< Hebreeën 8 >
1 De hoofdsom nu der dingen, waarvan wij spreken, is, dat wij hebben zodanigen Hogepriester, Die gezeten is aan de rechter hand van den troon der Majesteit in de hemelen:
Now the main point in the things that have been stated is this: that we have so great a High Priest, who is seated at the right hand of the throne of Majesty in the heavens,
2 Een Bedienaar des heiligdoms, en des waren tabernakels, welken de Heere heeft opgericht, en geen mens.
who is the minister of holy things, and of the true tabernacle, which was established by the Lord, not by man.
3 Want een iegelijk hogepriester wordt gesteld, om gaven en slachtofferen te offeren; waarom het noodzakelijk was, dat ook Deze wat had, dat Hij zou offeren.
For every high priest is appointed to offer gifts and sacrifices. Therefore, it is necessary for him also to have something to offer.
4 Want indien Hij op aarde ware, zo zou Hij zelfs geen Priester zijn, dewijl er priesters zijn, die naar de wet gaven offeren;
And so, if he were upon the earth, he would not be a priest, since there would be others to offer gifts according to the law,
5 Welke het voorbeeld en de schaduw der hemelse dingen dienen, gelijk Mozes door Goddelijke aanspraak vermaand was, als hij den tabernakel volmaken zou: Want zie, zegt Hij, dat gij het alles maakt naar de afbeelding, die u op den berg getoond is.
gifts which serve as mere examples and shadows of the heavenly things.

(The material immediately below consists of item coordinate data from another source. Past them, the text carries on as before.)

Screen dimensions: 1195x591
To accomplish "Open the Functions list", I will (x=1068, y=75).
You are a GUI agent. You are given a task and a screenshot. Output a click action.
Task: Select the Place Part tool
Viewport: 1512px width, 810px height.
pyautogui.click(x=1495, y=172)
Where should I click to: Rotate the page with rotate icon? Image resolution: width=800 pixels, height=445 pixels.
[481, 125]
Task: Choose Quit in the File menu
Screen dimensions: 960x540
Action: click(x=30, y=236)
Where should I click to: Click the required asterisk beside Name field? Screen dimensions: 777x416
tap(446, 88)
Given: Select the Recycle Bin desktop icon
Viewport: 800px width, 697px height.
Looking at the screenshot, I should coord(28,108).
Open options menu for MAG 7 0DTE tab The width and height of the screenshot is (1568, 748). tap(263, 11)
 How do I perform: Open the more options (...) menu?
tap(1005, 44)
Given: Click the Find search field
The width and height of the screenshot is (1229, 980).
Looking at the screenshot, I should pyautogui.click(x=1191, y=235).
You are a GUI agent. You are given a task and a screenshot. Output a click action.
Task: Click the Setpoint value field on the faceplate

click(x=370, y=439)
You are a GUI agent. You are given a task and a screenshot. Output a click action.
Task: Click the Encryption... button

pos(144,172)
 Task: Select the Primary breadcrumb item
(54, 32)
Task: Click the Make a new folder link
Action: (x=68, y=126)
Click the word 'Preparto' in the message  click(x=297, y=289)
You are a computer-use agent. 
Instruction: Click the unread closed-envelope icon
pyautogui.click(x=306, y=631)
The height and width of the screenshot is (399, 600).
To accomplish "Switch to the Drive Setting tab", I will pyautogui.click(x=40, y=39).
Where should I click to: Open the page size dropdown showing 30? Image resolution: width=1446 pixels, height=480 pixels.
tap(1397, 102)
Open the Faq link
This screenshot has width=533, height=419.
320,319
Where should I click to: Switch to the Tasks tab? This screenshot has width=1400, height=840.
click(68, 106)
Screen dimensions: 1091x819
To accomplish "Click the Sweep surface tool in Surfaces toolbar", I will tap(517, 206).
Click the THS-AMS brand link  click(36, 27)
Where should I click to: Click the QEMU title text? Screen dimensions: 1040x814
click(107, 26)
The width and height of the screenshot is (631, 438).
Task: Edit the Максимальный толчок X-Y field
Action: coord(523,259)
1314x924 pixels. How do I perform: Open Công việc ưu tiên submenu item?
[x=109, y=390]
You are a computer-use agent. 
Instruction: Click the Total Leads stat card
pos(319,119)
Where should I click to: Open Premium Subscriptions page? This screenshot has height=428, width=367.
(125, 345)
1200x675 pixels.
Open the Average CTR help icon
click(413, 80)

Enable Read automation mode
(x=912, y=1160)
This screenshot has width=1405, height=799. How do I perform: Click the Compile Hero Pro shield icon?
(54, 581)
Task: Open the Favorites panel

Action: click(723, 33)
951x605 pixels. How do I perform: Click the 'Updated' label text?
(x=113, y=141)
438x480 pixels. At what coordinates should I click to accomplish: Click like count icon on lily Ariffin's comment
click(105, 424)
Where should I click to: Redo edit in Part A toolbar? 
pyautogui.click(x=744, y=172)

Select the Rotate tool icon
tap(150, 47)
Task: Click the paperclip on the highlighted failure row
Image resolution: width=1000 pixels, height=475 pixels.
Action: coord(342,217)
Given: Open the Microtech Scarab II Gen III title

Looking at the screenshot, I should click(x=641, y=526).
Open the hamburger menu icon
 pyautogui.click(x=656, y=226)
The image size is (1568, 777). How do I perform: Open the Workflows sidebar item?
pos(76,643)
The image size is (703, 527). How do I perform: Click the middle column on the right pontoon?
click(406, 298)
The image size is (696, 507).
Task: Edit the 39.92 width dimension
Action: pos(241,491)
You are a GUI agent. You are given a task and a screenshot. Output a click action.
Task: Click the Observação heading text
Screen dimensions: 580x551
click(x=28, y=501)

And so it was answered to Moses, when he was about to complete the tabernacle: “See to it,” he said, “that you make everything according to the example which was revealed to you on the mountain.”
6 En nu heeft Hij zoveel uitnemender bediening gekregen, als Hij ook eens beteren verbonds Middelaar is, hetwelk in betere beloftenissen bevestigd is.
But now he has been granted a better ministry, so much so that he is also the Mediator of a better testament, which has been confirmed by better promises.
7 Want indien dat eerste verbond onberispelijk geweest ware, zo zou voor het tweede geen plaats gezocht zijn geweest.
For if the former one had been entirely without fault, then a place certainly would not have been sought for a subsequent one.
8 Want hen berispende, zegt Hij tot hen: Ziet, de dagen komen, spreekt de Heere, en Ik zal over het huis Israels, en over het huis van Juda een nieuw verbond oprichten;
For, finding fault with them, he says: “Behold, the days shall arrive, says the Lord, when I will consummate a New Testament over the house of Israel and the house of Judah,
9 Niet naar het verbond, dat Ik met hun vaderen gemaakt heb, ten dage, als Ik hen bij de hand nam, om hen uit Egypteland te leiden; want zij zijn in dit Mijn verbond niet gebleven, en Ik heb op hen niet geacht, zegt de Heere.
not according to the testament which I made with their fathers, on the day when I took them by the hand, so that I might lead them away from the land of Egypt. For they did not remain in my testament, and so I disregarded them, says the Lord.
10 Want dit is het verbond, dat Ik met het huis Israels maken zal na die dagen, zegt de Heere: Ik zal Mijn wetten in hun verstand geven, en in hun harten zal Ik die inschrijven; en Ik zal hun tot een God zijn, en zij zullen Mij tot een volk zijn.
For this is the testament which I will set before the house of Israel, after those days, says the Lord. I will instill my laws in their minds, and I will inscribe my laws on their hearts. And so, I will be their God, and they shall be my people.
11 En zij zullen niet leren, een iegelijk zijn naaste, en een iegelijk zijn broeder, zeggende: Ken den Heere; want zij zullen Mij allen kennen van den kleine onder hen tot den grote onder hen.
And they will not teach, each one his neighbor, and each one his brother, saying: ‘Know the Lord.’ For all shall know me, from the least, even to the greatest of them.
12 Want Ik zal hun ongerechtigheden genadig zijn, en hun zonden en hun overtredingen zal Ik geenszins meer gedenken.
For I will forgive their iniquities, and I will no longer remember their sins.”
13 Als Hij zegt: Een nieuw verbond, zo heeft Hij het eerste oud gemaakt; dat nu oud gemaakt is en verouderd, is nabij de verdwijning.
Now in saying something new, he has made the former old. But that which decays and grows old is close to passing away.